His mouth moved slowly toward hers, savoring the anticipation of the feel of those lips on his, of losing himself in the taste of her.
Suddenly she jerked backward, out of his arms, away from him. “What was that?”
He blinked and sucked in a quick breath, trying to orient himself, to fight his way up from the flood of desire that overwhelmed him. “What was what?” The fear was back in her eyes and her cheeks had lost their color.
She huddled against the counter. “I heard someone outside!”
He hadn’t heard anything except the pounding of his own heart. “A ’possum or raccoon, maybe a deer. There are a lot of animals around here.”
“No! It’s—” Her wild gaze darted around the room and she lifted a shaky hand to her cheek.
“It’s okay,” he soothed, closing and locking the door behind him. “There’s nobody out there.”
Leaning against the counter, she tilted her head backward and closed her eyes as she drew in a deep breath. When she opened them again a moment later, her expression was calmer. “I did hear something,” she said, and he could tell she was making a monumental effort to be calm.
“An animal.”
She nodded. “Probably.” She wrapped her arms around herself. “What if it was that man, that Sam Maynard?”
“It wasn’t.”
“You can’t be positive of that.”
“No,” he admitted. “I can’t be positive, but it’s not likely. This place is hard to find even if you know it’s here, and only a handful of people have my address. I went to a lot of trouble to make sure of that. Somebody like Sam Maynard who’s not operating with a full deck anyway would never be able to find me. Besides, he wouldn’t have any way of knowing that you’re here with me. What you heard was only an animal.”
He watched her as he explained everything in a quiet, rational manner. She listened and nodded agreement, but the fear never left her eyes. He was no more able to reassure her than he’d been able to reassure Angela.
“I have an alarm system that I’ll set before we go to bed. If anybody should try to come in a door or window, it will not only contact the security company, it will also make so much noise, the intruder will be deaf in five seconds.”
She smiled at his joke, but it wasn’t a real smile.
“It’s going to be okay,” he said. “I promise.” Might as well promise to lasso the moon.
“I know.” He could tell she didn’t know any such thing.

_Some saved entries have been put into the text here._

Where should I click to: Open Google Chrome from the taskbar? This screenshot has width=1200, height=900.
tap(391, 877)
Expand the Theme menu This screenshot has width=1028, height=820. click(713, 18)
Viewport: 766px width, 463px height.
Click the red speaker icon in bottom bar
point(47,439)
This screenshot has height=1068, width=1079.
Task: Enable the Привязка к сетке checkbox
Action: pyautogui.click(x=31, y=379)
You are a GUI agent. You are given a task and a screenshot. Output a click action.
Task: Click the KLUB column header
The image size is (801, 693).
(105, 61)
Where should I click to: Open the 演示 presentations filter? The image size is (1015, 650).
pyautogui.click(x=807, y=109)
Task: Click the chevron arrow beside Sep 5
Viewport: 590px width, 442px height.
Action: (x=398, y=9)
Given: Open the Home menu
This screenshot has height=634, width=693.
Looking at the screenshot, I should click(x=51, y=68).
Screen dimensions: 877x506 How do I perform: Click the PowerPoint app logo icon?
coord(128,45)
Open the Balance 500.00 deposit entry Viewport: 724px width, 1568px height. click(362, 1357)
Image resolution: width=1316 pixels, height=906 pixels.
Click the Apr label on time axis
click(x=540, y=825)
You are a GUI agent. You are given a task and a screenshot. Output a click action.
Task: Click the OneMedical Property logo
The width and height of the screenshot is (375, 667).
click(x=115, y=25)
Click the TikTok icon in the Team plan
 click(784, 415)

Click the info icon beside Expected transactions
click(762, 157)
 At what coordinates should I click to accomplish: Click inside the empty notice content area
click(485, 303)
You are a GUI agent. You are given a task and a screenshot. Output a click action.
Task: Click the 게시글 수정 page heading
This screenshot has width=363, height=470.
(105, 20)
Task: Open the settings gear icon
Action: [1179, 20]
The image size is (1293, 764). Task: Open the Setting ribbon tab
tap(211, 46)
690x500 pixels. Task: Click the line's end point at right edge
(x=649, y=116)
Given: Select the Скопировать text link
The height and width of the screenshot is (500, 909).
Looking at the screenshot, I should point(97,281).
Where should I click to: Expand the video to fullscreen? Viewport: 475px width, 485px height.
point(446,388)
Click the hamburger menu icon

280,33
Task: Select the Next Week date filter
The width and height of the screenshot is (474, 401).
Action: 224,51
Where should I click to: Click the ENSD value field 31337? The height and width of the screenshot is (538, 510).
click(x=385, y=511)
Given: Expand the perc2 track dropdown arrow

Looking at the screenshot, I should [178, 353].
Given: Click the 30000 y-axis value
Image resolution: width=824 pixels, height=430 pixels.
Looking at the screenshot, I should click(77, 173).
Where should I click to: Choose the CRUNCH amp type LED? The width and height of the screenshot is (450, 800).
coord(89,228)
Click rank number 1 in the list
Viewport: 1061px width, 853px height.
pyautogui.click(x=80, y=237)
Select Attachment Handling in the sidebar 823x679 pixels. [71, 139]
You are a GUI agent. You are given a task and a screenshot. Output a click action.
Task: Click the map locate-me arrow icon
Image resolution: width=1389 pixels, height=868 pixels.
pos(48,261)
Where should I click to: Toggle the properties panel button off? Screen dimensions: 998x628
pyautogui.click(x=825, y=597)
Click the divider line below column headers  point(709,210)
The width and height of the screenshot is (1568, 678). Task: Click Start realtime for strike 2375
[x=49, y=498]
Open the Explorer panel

He had to give her credit for guts, though he doubted if even that trait would be enough to conquer the demons that lived in her mind.
Chapter Five
Mary awoke early the next morning, surprised that she’d slept soundly and without dreams. Perhaps the nameless terror was finally vanquished, and without it filling the empty caverns of her mind, her memories might be able to return.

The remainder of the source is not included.